How to Animate Your Sigs

Discussion in 'Signatures' started by ARCHIVED-Sapphirius, Aug 17, 2007.

  1. ARCHIVED-Sapphirius Guest

    Ryden@Unrest wrote:
    If you are using ImageReady or Flash, the steps are much simpler.
    However, if you're using Microsoft GIF Animator, then yes, you create the frames for fading and add it in. What I would recommend doing is setting your image on a solid black background (same color as these forums) and then fading it by 2/3rds (66% approximately). Then set the faded frames at 1/4th of a second (25 on the GIF Animator). This will create a nice fade-like effect without adding a lot of unneccessary frames.
  2. ARCHIVED-Shammydavis Guest

  3. ARCHIVED-Emperors Guest

    I have 4 characters that I've made sigs for and I have access to ImageReady and Flash CS4. I'm trying to get them to animate with one sig displaying after the other with 3 second intervals and I can get it to do this just fine. The trouble I'm having is with my image quality being downgraded drastically and looking horrible. Any suggestions on how I can keep my good image quality?
----
#### [Things to do]
A) Reproduce word for word the part of the forum thread on animating signatures that begins at the words "How to Animate" and ends after "of unneccessary frames.".
B) Answer these questions from the forum thread on animating signatures:
(i) On what date was the discussion started?
(ii) What background is recommended for the image before fading it in Microsoft GIF Animator?
(iii) At what interval does the poster with four characters want each sig to display after the other?
----
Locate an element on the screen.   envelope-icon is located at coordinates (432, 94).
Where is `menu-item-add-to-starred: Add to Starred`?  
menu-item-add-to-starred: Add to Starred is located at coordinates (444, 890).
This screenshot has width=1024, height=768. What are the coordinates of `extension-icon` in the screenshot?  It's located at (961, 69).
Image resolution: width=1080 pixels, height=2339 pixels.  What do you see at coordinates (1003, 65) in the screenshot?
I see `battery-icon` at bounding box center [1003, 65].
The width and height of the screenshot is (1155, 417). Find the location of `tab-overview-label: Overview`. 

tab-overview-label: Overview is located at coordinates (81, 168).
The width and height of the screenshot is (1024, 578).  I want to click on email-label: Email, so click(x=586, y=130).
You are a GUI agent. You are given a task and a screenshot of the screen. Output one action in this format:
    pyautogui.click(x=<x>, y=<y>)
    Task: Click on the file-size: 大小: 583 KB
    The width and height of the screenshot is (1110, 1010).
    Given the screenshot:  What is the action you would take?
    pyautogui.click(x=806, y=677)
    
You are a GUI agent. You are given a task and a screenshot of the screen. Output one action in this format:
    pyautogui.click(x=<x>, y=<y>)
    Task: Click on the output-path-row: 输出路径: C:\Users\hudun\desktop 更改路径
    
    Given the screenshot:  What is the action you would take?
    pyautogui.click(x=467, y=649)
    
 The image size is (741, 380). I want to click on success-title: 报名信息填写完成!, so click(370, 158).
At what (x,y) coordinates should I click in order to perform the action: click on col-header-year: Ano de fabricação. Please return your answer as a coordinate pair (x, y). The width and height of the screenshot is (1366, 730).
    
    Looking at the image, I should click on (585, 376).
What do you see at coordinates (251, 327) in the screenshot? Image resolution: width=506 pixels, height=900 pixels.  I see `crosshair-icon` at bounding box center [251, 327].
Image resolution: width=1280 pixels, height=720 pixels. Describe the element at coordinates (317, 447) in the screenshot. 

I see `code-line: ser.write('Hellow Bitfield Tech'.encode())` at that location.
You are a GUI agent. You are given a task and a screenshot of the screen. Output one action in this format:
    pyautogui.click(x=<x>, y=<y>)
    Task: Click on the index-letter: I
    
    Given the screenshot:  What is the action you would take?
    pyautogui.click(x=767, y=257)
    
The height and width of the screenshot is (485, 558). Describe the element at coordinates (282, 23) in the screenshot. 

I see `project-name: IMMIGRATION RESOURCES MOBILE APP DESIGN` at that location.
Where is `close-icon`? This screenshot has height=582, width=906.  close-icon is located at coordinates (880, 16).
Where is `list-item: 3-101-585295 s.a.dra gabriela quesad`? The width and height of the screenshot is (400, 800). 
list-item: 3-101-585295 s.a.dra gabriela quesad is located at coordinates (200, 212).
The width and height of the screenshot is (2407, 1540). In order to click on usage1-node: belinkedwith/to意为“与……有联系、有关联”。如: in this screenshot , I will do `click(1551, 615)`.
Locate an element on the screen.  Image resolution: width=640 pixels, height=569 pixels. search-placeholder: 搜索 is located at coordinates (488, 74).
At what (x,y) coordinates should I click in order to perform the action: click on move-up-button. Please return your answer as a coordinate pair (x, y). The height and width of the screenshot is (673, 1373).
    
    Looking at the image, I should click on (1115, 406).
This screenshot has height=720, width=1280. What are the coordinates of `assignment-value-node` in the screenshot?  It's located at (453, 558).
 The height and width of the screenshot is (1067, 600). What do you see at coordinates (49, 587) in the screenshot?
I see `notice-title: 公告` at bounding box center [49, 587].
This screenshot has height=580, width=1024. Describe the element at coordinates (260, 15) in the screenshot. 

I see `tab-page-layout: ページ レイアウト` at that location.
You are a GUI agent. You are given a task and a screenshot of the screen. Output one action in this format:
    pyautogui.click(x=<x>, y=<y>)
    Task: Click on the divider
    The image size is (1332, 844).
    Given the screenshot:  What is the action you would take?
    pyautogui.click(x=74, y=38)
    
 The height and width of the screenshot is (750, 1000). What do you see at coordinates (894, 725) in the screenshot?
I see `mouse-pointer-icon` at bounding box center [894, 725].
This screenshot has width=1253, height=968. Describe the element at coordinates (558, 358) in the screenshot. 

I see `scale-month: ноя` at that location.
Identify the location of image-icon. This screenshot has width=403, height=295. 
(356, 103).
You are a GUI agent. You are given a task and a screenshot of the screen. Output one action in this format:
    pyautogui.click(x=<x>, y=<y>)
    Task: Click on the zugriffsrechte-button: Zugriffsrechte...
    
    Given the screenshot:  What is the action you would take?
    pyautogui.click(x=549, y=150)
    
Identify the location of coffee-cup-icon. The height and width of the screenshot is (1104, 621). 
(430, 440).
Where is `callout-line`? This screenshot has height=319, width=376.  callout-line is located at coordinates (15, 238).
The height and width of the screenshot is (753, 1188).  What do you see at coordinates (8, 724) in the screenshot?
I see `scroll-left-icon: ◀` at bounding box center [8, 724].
----
#### [Activity answers]
A)
How to Animate Your Sigs

Discussion in 'Signatures' started by ARCHIVED-Sapphirius, Aug 17, 2007.

  1. ARCHIVED-Sapphirius Guest

    Ryden@Unrest wrote:
    If you are using ImageReady or Flash, the steps are much simpler.
    However, if you're using Microsoft GIF Animator, then yes, you create the frames for fading and add it in. What I would recommend doing is setting your image on a solid black background (same color as these forums) and then fading it by 2/3rds (66% approximately). Then set the faded frames at 1/4th of a second (25 on the GIF Animator). This will create a nice fade-like effect without adding a lot of unneccessary frames.

B)
(i) Aug 17, 2007
(ii) A solid black background
(iii) 3 seconds